## Start EXTRACTED RECORDS
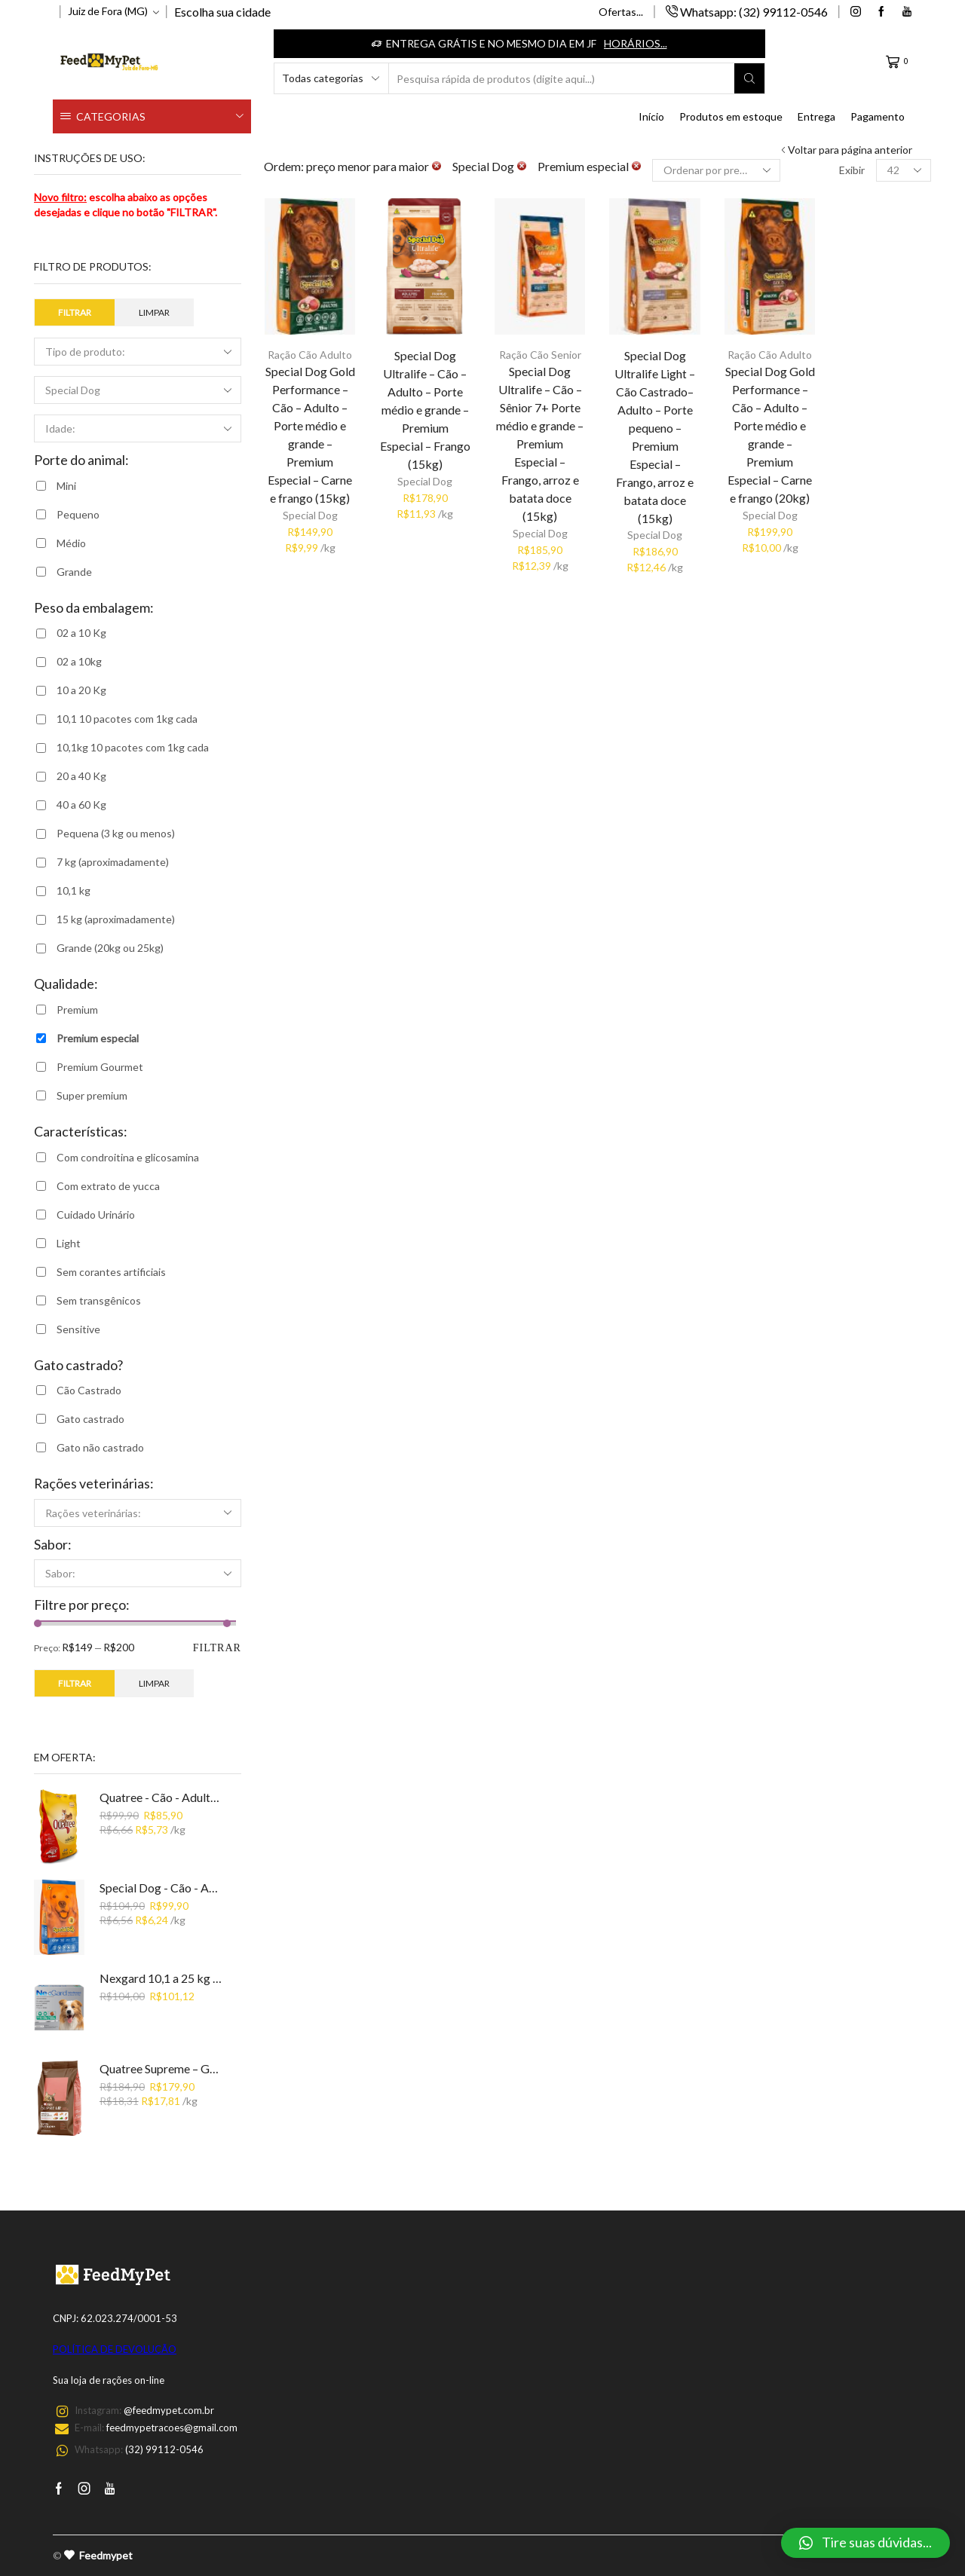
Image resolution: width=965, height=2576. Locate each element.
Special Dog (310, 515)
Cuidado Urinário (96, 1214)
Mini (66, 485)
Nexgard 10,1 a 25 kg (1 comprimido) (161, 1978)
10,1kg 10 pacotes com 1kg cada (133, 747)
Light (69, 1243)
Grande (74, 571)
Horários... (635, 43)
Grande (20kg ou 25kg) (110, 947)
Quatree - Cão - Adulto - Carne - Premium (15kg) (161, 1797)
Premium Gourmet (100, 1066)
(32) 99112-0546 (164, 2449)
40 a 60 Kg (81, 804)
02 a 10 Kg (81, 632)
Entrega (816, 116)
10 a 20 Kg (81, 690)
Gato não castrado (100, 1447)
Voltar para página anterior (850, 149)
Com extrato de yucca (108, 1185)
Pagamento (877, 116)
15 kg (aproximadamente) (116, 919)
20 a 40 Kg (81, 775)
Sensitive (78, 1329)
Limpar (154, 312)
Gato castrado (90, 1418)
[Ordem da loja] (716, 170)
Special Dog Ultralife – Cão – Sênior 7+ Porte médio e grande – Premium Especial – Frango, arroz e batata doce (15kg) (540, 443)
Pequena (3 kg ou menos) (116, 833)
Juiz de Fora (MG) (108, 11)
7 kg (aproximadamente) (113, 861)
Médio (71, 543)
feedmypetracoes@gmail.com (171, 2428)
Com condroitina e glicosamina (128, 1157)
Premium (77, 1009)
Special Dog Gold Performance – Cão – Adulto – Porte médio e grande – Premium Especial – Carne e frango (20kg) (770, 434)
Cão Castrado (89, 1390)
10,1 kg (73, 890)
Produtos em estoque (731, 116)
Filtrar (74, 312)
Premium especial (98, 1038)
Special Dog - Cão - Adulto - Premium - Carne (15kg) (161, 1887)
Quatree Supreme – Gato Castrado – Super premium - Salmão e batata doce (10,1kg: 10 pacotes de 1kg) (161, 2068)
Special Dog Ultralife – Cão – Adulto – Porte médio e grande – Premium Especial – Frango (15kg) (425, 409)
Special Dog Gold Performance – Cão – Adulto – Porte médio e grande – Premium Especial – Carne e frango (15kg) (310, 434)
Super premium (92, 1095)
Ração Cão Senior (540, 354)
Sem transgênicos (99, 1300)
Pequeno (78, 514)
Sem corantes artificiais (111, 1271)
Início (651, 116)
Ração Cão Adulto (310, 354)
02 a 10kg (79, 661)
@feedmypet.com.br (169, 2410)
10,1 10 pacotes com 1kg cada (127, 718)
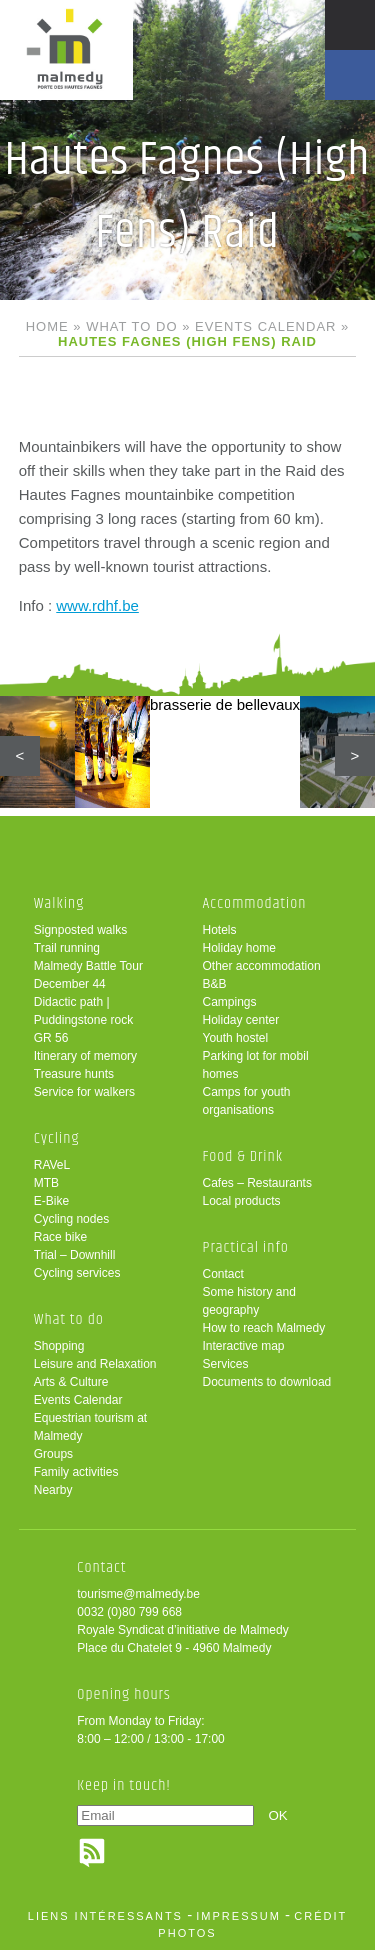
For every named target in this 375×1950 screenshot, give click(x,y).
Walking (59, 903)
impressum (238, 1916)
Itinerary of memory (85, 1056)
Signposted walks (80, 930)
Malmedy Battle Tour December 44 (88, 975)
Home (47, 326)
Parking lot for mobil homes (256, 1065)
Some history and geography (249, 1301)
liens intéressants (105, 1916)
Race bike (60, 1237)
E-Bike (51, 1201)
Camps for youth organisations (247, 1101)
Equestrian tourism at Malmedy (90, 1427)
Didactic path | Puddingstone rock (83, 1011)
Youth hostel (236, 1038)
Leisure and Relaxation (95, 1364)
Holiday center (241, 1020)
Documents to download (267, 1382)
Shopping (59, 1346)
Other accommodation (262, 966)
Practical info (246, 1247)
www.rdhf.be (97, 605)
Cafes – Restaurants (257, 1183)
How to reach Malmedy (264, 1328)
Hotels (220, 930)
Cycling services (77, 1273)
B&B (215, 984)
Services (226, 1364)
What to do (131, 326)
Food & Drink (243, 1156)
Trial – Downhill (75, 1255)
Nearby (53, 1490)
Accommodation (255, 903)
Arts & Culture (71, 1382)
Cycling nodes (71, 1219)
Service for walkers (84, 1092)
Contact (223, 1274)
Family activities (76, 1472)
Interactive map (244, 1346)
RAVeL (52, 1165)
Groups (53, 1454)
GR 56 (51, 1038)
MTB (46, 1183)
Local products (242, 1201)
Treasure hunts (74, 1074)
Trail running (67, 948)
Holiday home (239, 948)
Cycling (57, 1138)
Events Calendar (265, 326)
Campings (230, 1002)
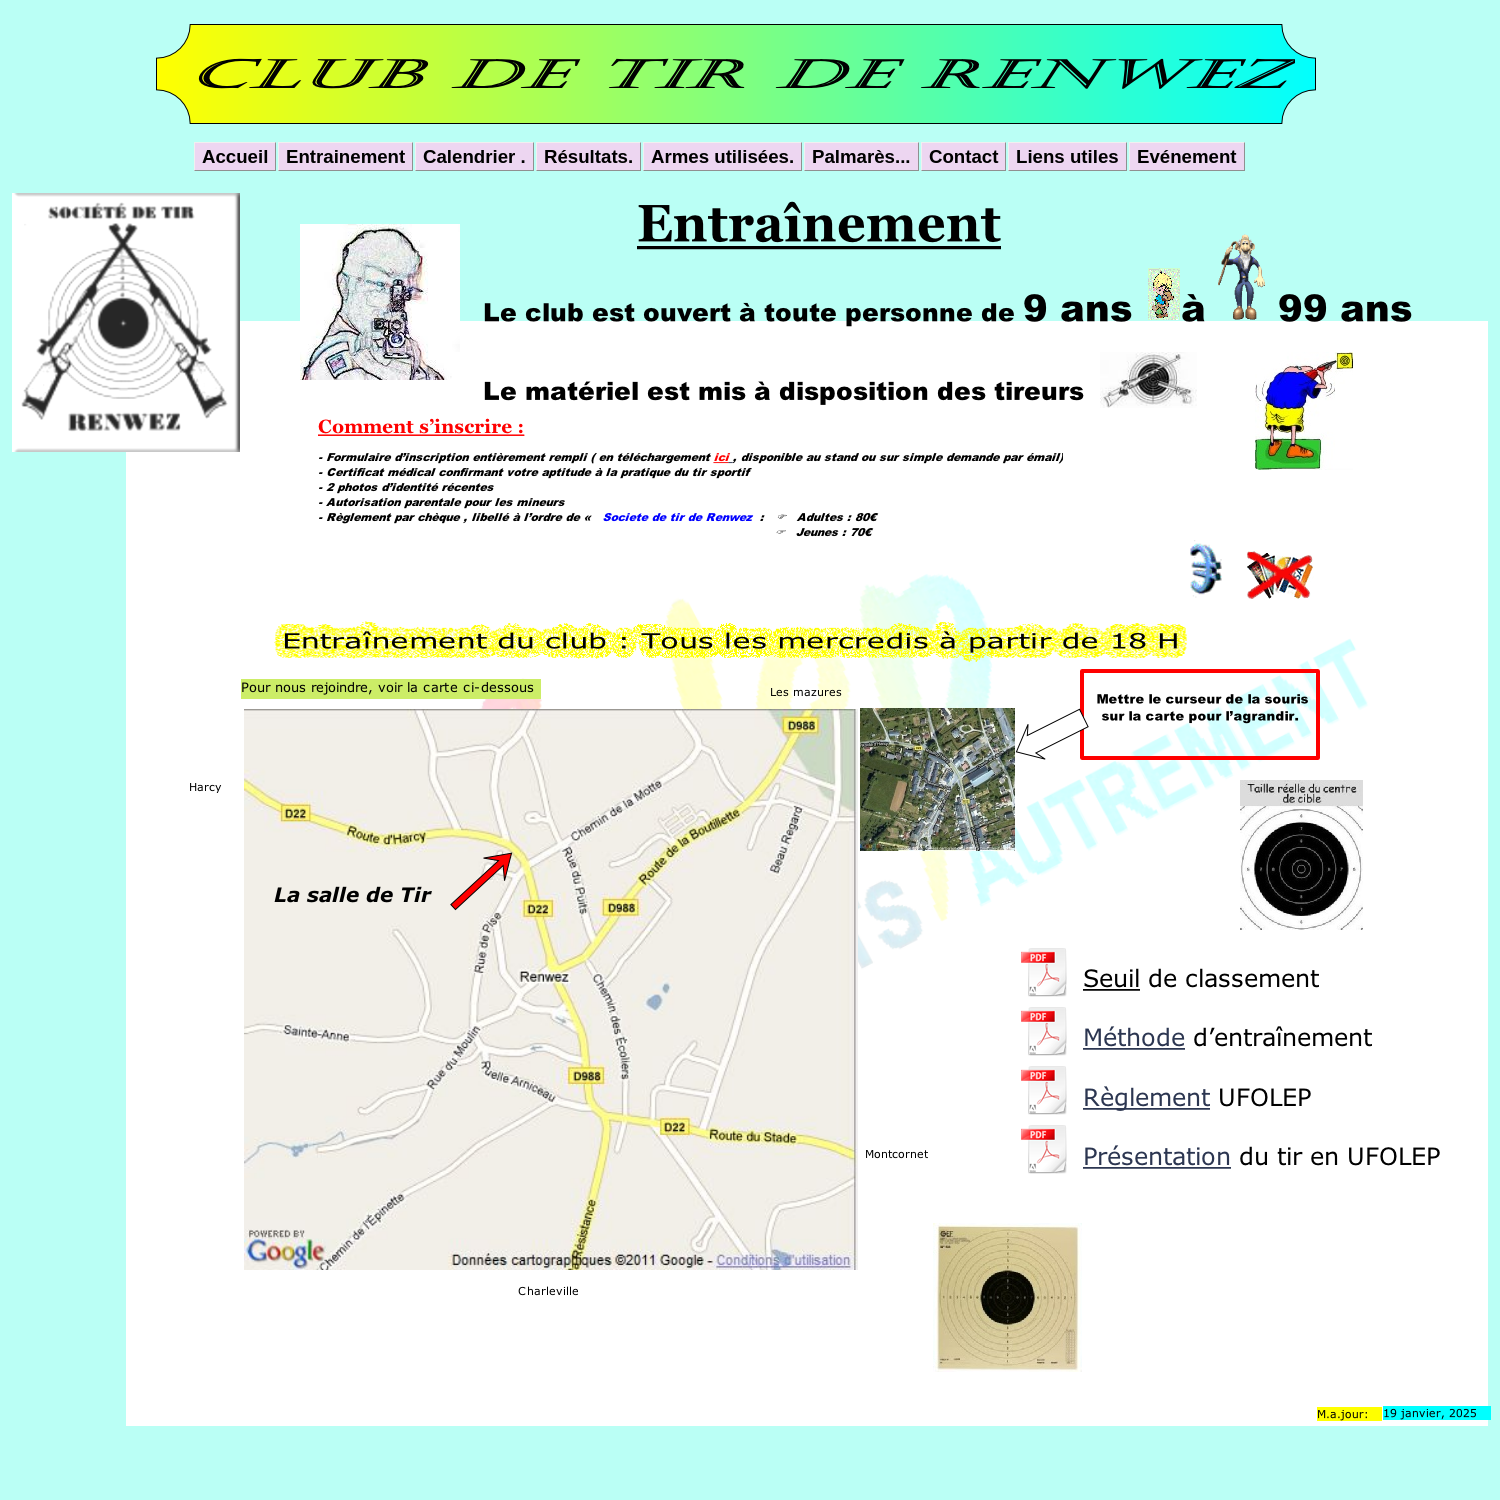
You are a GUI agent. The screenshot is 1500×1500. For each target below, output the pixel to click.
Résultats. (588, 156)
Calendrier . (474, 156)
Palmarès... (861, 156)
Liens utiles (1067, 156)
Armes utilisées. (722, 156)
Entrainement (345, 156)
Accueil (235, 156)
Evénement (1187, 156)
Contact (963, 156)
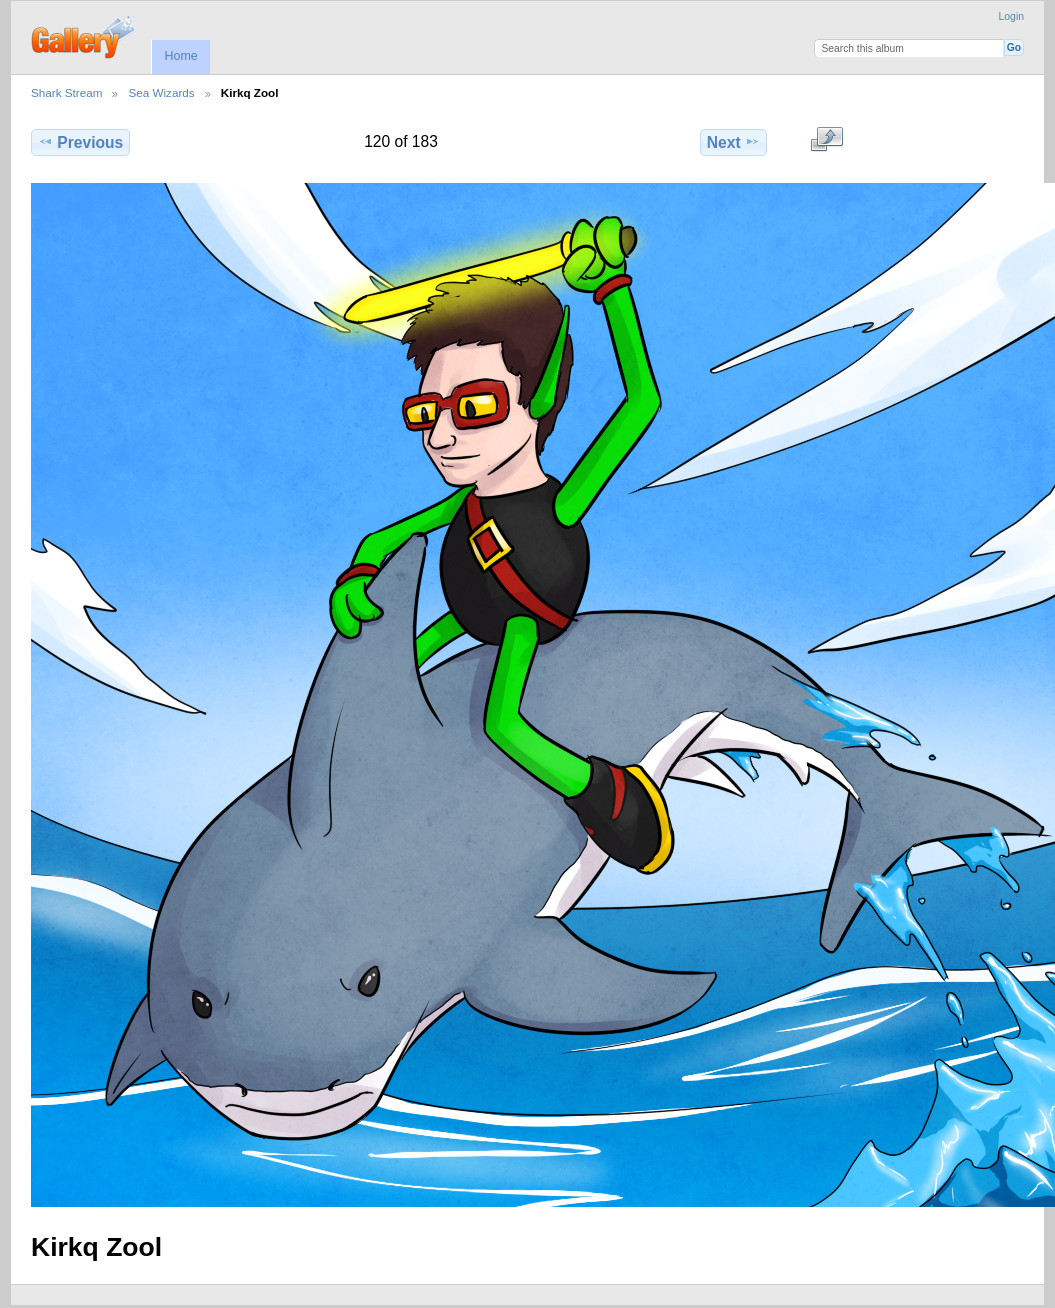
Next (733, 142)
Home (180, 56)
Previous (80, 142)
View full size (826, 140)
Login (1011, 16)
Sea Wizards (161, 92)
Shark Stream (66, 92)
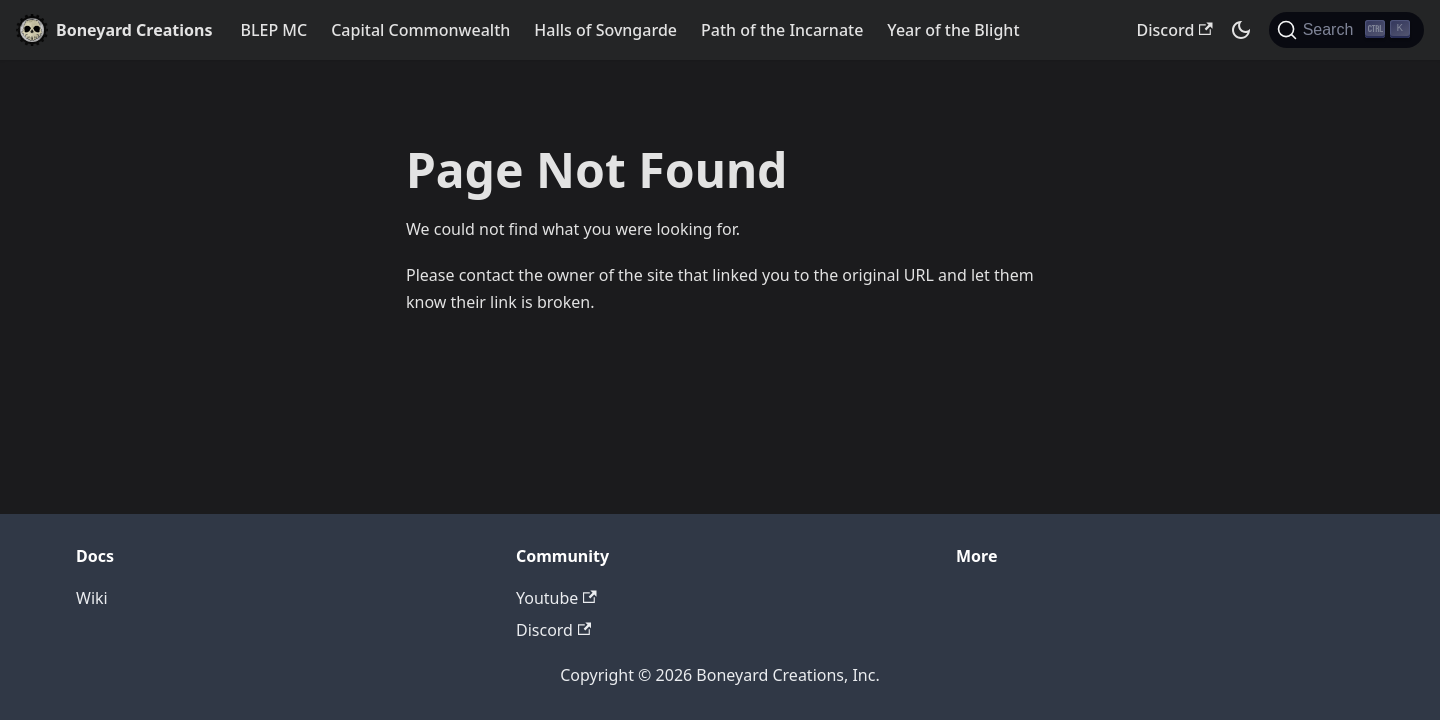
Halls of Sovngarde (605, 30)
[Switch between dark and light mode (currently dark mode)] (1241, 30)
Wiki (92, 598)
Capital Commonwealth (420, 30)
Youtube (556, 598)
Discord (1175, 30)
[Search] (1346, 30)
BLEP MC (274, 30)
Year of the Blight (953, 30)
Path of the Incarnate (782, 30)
## End EXTRACTED RECORDS
Please rewrite the stretch of the records from the line containing "Palmarès... (861, 156)" through the end of the records, with each request kept and the coordinates in every answer rescaled by 2.55 and rounded to whole numbers, halves up. Leave the pictures out.

FULL SOLUTION
Palmarès... (2196, 398)
Liens utiles (2721, 398)
Armes utilisées. (1841, 398)
Entrainement (880, 398)
Accueil (599, 398)
Evénement (3027, 398)
Contact (2456, 398)
Next (1869, 362)
Home (459, 143)
Previous (204, 362)
View full size (2106, 357)
Login (2578, 41)
Sea Wizards (411, 235)
Shark Stream (168, 235)
Halls of Sovngarde (1543, 77)
[Switch between dark and light mode (currently dark mode)] (3165, 77)
Wiki (235, 1525)
Capital Commonwealth (1071, 77)
Youtube (1418, 1525)
Discord (2996, 77)
[Search] (3432, 77)
BLEP MC (699, 77)
Year of the Blight (2430, 77)
Path of the Incarnate (1994, 77)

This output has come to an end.